A comparação internacional evidencia o caráter atípico do modelo brasileiro. Na Alemanha, apenas 16 salários públicos superam o limiar do 1% mais rico. Em Portugal, são 33; na França, 47; no Reino Unido, 139; no Chile, 180; e na Argentina, 880. No Brasil, 40 mil servidores aparecem nessa condição apenas na amostra analisada.

Em países como Alemanha, nenhum servidor recebe mais que o presidente da República. Em Portugal, são três; na Colômbia, 12; na Itália, 46; na França, 77. Mesmo nos Estados Unidos, onde há exceções ligadas a médicos, cientistas e dirigentes do sistema financeiro, o número chega a 4.081 — ainda muito distante da realidade brasileira.

Penduricalhos e isenções ampliam o problema

De acordo com o estudo, a diferença central está na estrutura remuneratória. Nos demais países, os maiores salários do Judiciário concentram-se nos cargos de cúpula, como presidentes de Supremas Cortes.
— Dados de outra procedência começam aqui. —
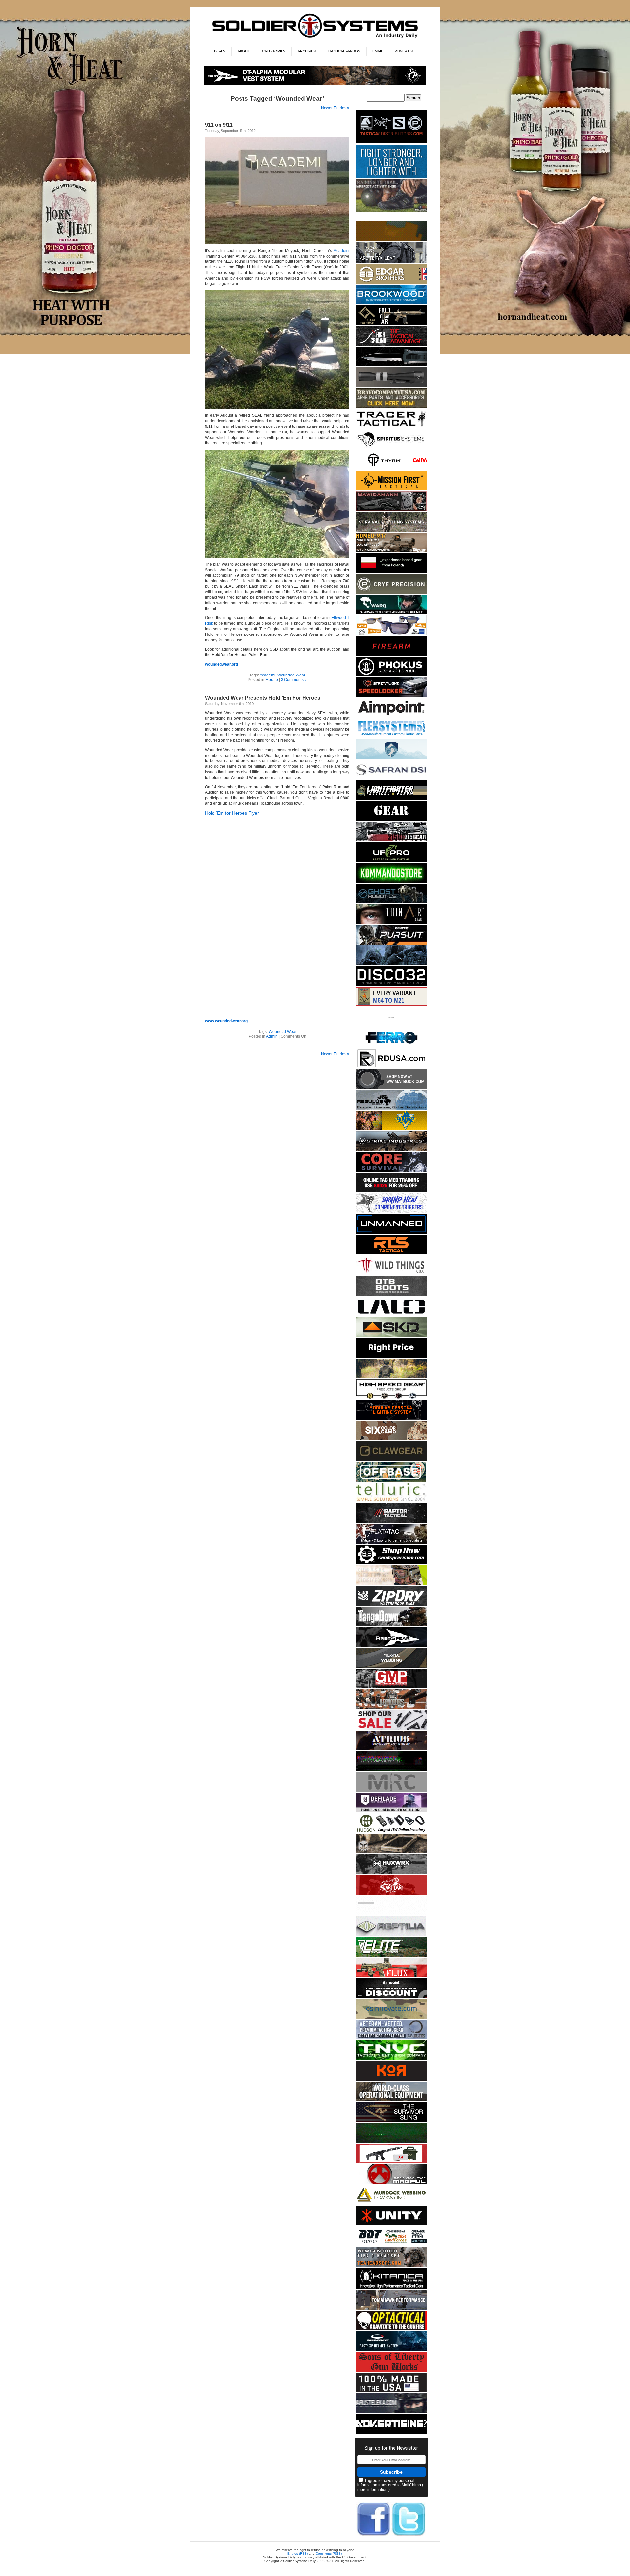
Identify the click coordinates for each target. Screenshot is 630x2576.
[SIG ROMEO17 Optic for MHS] (391, 551)
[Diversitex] (391, 1026)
No Brasil, ao contrário, a remuneração elevada decorre do acúmulo de adicionais — auxílio-moradia, adicionais por tempo de serviço, licenças-prêmio — muitas vezes sem vínculo direto com funções de comando.

Essas verbas, além de expressivas, são isentas de Imposto de Renda, o que as exclui do cálculo da tributação mínima para rendas superiores a R$ 600 mil ao ano, introduzida na reforma tributária recente. Países como Alemanha, Portugal, França e Itália adotam tabelas remuneratórias rígidas, limitando o peso desses adicionais e reduzindo distorções.

Experiências internacionais e caminhos possíveis

O estudo cita Chile e México como exemplos de reformas institucionais capazes de conter, ainda que parcialmente, os supersalários. No Chile, foi criada uma comissão salarial externa; no México, instituiu-se um teto remuneratório universal, ambos resultantes de mobilização política ampla.

A conclusão é direta: o Brasil precisa implementar com urgência um sistema eficaz de prevenção e combate aos supersalários, incorporando experiências internacionais à reforma administrativa em tramitação no Congresso Nacional.

Supersalários e desigualdade estrutural

O estudo expõe um descompasso estrutural entre o modelo remuneratório do Estado brasileiro e os padrões observados em democracias consolidadas. A concentração de renda no topo do funcionalismo não apenas pressiona o orçamento, como reforça a desigualdade social, ao destinar recursos públicos a um grupo restrito e altamente privilegiado.

Há também uma tensão institucional evidente: a normalização dos supersalários ocorre justamente em carreiras encarregadas de zelar pela legalidade e pelo cumprimento da Constituição. A permanência de brechas legais e indenizatórias indica resistência corporativa e fragilidade do controle político sobre a máquina pública.

Sem uma reforma administrativa abrangente, capaz de enfrentar penduricalhos, isenções e mecanismos de autoconcessão de benefícios, o país tende a perpetuar um sistema que protege privilégios históricos e compromete a legitimidade do Estado como agente redutor das desigualdades.

*Com informações do jornal Folha de S.Paulo.